Problem statement:
Locate each line in the entries below that contains the word "button" and copy every such line.

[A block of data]
>>>
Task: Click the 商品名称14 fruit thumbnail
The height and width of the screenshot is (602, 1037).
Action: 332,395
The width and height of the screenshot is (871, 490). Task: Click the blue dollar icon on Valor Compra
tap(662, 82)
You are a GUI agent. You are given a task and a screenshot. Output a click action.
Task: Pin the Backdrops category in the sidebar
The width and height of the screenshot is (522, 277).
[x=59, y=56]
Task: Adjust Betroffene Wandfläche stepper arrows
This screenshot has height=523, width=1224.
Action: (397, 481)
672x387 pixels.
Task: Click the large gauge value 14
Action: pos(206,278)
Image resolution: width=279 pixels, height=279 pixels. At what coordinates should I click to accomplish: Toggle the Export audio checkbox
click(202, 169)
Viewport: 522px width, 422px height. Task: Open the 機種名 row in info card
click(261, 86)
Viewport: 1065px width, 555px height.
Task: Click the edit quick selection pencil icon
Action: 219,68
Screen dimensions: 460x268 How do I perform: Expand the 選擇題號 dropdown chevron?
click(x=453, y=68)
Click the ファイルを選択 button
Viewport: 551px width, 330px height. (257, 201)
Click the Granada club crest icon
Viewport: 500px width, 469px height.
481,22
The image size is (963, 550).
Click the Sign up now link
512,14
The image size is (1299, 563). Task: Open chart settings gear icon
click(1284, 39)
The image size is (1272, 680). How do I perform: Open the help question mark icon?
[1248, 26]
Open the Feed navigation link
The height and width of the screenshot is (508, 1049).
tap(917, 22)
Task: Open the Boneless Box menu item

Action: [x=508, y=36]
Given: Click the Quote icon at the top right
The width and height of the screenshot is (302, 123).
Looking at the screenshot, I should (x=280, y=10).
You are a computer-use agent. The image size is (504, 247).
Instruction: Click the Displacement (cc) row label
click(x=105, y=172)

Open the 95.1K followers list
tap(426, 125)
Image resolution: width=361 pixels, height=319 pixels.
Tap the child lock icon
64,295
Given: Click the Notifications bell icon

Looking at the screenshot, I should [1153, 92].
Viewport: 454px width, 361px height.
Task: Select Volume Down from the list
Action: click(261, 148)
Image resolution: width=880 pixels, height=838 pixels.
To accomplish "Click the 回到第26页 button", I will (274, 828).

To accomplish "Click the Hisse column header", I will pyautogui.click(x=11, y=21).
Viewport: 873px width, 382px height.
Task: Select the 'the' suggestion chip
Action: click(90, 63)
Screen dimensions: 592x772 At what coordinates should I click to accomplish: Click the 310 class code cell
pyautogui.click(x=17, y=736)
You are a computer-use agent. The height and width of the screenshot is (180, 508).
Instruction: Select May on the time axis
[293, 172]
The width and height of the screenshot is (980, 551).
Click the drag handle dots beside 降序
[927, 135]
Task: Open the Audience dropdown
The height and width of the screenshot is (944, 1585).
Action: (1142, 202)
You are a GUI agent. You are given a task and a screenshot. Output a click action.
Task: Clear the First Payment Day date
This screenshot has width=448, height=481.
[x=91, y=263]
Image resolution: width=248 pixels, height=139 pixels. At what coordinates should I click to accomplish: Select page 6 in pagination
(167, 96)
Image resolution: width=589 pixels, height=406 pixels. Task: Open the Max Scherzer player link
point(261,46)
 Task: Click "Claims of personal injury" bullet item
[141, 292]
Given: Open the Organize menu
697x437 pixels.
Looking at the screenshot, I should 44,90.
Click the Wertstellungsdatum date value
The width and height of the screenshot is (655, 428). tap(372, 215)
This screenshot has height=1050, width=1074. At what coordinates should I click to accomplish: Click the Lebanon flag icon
<<<
Solved exercise:
Click the ファイルを選択 button
To accomplish "Click the 回到第26页 button", I will (274, 828).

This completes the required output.